また、強く膵炎が疑われる場合は、膵炎に特化したリパーゼの値を検査センターに出すこともあります。
レントゲン検査では、異物誤食の有無を見ます。
腹部エコー検査では、小腸の動きや粘膜の暑さ、膵臓付近の脂肪の炎症具合、膵炎以外の原因が無いのかを確認します。
また、下痢や軟便がある時には、便の検査を行って、細菌や寄生虫などの感染もみることが大切です。
全ての検査から、総合的に膵炎を診断していきます。
膵炎の治療
吐気や下痢、食欲不振のために、脱水傾向にあることが多いので、点滴治療がメインとなります。

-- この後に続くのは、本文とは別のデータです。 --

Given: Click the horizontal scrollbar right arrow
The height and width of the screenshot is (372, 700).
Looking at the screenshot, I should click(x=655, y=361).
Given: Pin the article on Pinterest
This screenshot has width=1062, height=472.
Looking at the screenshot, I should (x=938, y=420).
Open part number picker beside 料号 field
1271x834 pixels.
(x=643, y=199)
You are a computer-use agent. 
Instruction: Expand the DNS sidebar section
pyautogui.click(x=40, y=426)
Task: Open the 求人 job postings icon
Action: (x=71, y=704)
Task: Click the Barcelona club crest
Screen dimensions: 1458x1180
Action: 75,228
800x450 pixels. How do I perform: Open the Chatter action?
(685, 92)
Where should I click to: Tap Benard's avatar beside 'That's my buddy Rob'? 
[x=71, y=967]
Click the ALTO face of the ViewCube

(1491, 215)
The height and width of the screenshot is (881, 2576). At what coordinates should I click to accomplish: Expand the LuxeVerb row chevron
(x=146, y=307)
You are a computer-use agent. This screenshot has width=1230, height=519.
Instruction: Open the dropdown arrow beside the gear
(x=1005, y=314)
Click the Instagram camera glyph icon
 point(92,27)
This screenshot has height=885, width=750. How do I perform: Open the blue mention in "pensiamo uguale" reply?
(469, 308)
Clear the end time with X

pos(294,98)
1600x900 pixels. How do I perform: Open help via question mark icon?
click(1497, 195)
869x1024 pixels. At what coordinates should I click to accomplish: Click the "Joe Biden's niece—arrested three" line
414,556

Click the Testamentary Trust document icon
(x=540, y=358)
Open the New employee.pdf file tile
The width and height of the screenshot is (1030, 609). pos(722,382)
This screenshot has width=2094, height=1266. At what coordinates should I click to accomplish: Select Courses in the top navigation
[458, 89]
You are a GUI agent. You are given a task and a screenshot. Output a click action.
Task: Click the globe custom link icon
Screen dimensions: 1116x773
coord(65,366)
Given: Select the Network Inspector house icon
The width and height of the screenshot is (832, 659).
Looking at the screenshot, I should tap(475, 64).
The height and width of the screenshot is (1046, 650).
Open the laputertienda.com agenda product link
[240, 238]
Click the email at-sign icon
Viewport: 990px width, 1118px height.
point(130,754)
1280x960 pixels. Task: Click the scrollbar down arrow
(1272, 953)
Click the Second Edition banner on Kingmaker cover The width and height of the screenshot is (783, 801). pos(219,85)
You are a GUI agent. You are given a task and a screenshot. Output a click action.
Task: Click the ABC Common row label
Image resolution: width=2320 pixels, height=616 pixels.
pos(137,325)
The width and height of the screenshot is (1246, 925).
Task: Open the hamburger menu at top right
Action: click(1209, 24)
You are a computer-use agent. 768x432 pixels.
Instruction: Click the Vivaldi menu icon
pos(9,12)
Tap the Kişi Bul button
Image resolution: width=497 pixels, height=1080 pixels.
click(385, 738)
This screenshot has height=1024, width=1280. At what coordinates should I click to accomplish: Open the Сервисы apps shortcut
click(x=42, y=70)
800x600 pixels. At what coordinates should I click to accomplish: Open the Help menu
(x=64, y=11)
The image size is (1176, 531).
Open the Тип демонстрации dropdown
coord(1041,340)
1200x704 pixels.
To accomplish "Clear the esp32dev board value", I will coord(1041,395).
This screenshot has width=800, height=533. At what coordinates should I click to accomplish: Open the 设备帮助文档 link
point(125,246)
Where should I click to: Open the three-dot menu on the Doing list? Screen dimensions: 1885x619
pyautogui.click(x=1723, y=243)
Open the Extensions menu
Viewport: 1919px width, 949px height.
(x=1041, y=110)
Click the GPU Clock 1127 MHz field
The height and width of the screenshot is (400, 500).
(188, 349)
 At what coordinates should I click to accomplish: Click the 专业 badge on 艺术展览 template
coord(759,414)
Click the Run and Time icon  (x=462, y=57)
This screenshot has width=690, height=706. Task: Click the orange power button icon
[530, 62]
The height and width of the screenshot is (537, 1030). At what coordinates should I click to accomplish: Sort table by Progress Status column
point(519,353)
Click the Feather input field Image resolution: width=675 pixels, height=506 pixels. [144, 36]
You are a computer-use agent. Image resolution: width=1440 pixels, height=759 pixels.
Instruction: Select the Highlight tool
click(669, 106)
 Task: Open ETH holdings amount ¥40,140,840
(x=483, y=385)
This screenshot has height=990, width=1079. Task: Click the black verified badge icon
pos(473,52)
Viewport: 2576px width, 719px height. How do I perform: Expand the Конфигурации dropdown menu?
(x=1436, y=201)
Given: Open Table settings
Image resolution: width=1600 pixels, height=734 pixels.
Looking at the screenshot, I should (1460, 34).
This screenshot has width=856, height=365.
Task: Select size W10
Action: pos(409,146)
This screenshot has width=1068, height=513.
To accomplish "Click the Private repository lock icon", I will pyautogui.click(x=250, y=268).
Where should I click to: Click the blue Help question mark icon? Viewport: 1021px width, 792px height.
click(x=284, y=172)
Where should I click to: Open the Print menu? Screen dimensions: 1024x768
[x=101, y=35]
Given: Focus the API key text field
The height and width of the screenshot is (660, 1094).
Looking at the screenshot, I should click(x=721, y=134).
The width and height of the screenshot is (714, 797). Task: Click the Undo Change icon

膵炎によって出てくる症状に対して、初期治療では注射でお薬を入れていくことが殆どです。
・消化管の動きが止まっている⇒消化管を動かすお薬
・吐気が強い⇒吐き気止め
・炎症が強すぎる⇒消炎剤
・細菌感染がみられる⇒抗菌薬
・食べることができない⇒ビタミン剤や強肝剤
・痛みが強い⇒痛み止め
食欲が無いことが多く、内服薬(飲み薬)に切り替えることが難しいため、膵臓の炎症が落ち着くまで、点滴治療が続くことが殆どです。
炎症が強く長引く場合には、血液中の凝固(血が固まる能力)が、異常に亢進してしまうことがあります。
すると、血栓が出来るリスクが高くなり、そのために命を落とすこともあります。
血液の凝固に異常が出ている場合、あるいは予防的に、抗血栓療法を行います。
入院治療によって安定化し、退院した後にも膵炎が再発する可能性は高いために、飲み薬と食餌療法は続けていくことが大切です。
膵炎の食餌療法
膵臓に負担がかかる栄養素が、脂肪とタンパク質です。
なるべく消化に良い食物で、脂肪は控えめのものが推奨されます。
膵炎用には、『低脂肪食』あるいは『消化をサポート』のようなワードの、病院から処方される治療食が必須です。
ところが、この治療食を食べてくれないワンちゃんが多く、飼い主さまを悩ませることになります。
まず、気持ちが悪いのか、お腹が痛いのか、食欲が無いのか、はたまたご飯が気に入らないのか。
オヤツであれば食べてくれるのですが、治療食は食べてくれないのです。
という事態も多くみられます。
本人(本犬)にしてみれば、体調も悪いのに魅力的ではないご飯は食べたくない!という気持ちなのかもしれません。
まだ本調子でない時には、治療食ではないものでも、低脂肪なササミやジャガイモであれば少し食べるのも良いでしょう。
それだけでは栄養素が足りないので、担当医にビタミン剤などもご相談していただくのが大切です。
低脂肪の治療食も、たくさんのメーカーから沢山の形態(ドライフード、パウチ、トレイ、シチュー、ムースなど)が発売されています。
味もそれぞれに違うので、色々な種類の治療食をたくさん試してみましょう。